A considerable percentage of Americans lack the savings needed to cushion against a surprise expense, even with enough income to save, according to a recent report by Bankrate.com. Approximately 60 percent of those surveyed do not have enough savings for a $1,000 emergency room bill, though 41 percent plan to tap their savings for such an expense.
“It’s not a matter of if, but when an unexpected expense will pop up,” said Jill Cornfield, Bankrate.com analyst, in a statement. “Our survey shows that just under half of adults surveyed said they or a family member had a major expense in the past 12 months.”
Half of high-income households do not have adequate savings, according to the report, despite having the financial wherewithal to support saving. Millennials have more savings stashed for an unforeseen bill than any other generation, at 47 percent of those surveyed.

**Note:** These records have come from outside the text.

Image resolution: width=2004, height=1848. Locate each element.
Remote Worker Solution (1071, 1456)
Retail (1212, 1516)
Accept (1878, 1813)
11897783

The struggle to save is underscored by the “luxuries” Americans are willing to let go of—and the ones they aren’t. Fifty-nine percent of those surveyed would trim dining out from their budgets, but just 35 percent would cut their cell phone plan.
“If you have a car, a house or apartment, a pet, or a kid—if you’re a member of the human race—something that costs money is bound to go wrong,” said Cornfield. “It might be a minor car repair or a surprise medical expense. The best way to prepare is to have an emergency fund you can draw on.”